The first time I went camping was in the mountains of Vermont with my husband and six of our nature-loving friends. It sounded like an easy weekend; we’d throw a tent and a couple of sleeping bags in the trunk of our car and head out. My new husband (an expert camper) kindly informed me that unless I was planning to hunt or fish for our food, I would have to take a little more time packing. Since I wanted to eat, I took his advice and our car trunk ended up holding most of the contents of our refrigerator… and something to cook the stuff in… and to eat it on… and to wash everything with afterwards. After we stuffed clothes, pillows, toiletries, folding chairs, lanterns, and the bug spray aisle of the CVS in the back seat, the tent and sleeping bags almost seemed superfluous. Getting away from it all is fine as long as you take most of it with you.

The eight of us arrived at the beautiful camp sight. I staked my spot and then sprayed what I hoped was an impenetrable barrier of OFF around me. My friends were horrified, but I was willing to sacrifice a pine tree or two to keep myself from being able to play connect the dots the next day with my scores of mosquito bites.

I will admit we had a lot of fun that night, even with the blood sucking bugs and having to haul the contents of our house to the middle of nowhere. In fact, camping might’ve won me over had there been a nice hotel to hop over to once everyone said good night. When you fall into your tent sleepy with wine and fresh air, it all seems fine. But then you wake up the next day having transformed into Pigpen. I had to shower.

The dimly lit outbuilding they referred to as a bathroom had a cold shower, which I was reluctantly going to utilize. It was the same building where I had used the nonflushing “toilet” the night before so I had practice holding my breath. I calculated that I could make it halfway through my soap rinse before having to gulp more air. But when I approached the shower stall, it was being guarded by a brown, fuzzy spider roughly the size of a tennis ball. I nixed the shower. The entire day I was certain I could feel my cells mutating from yesterday’s Deet left on my skin.

We got a sudden downpour later that day, which thankfully forced us to shorten the trip. Camping, check.

But here I stood twenty years later buying a tent so my son could experience camping.
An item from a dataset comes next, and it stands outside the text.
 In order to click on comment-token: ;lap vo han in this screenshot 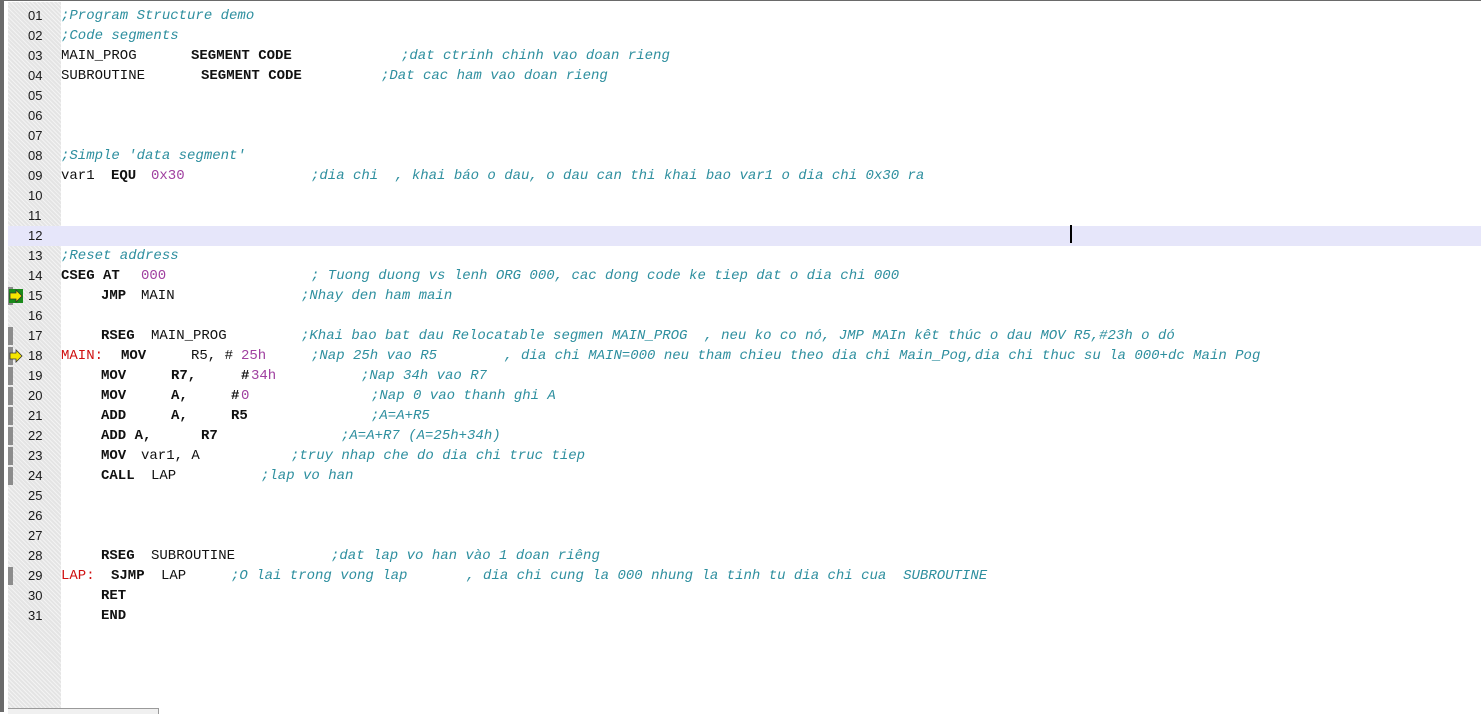, I will do `click(308, 476)`.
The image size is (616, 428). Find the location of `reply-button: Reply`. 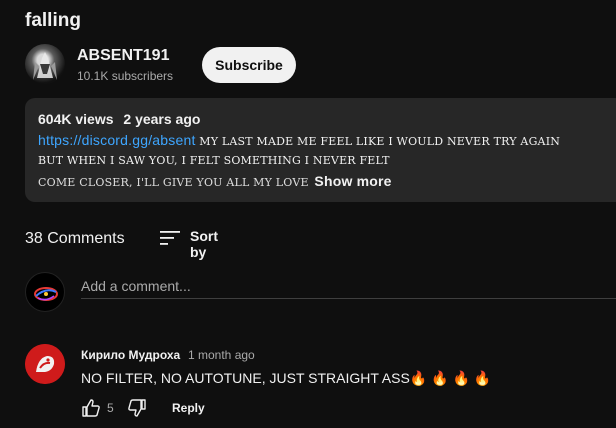

reply-button: Reply is located at coordinates (188, 408).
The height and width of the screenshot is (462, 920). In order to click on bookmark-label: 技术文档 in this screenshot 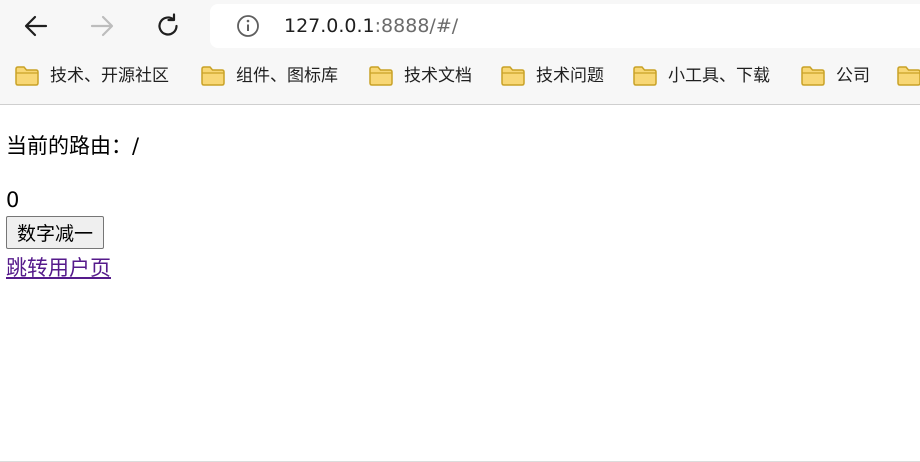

He couldn’t wait to put it up and sleep under the stars. The good thing about getting older is that you do, indeed, become wiser. I realized that when you’re seven, being fifteen yards from the house is camping even if it’s still technically our backyard. We’re going camping, son!

As the firepit wore down and darkness set in, I licked the last of the marshmallow off my fingers and waved good night from our picture window. You know what? Camping does get better with age.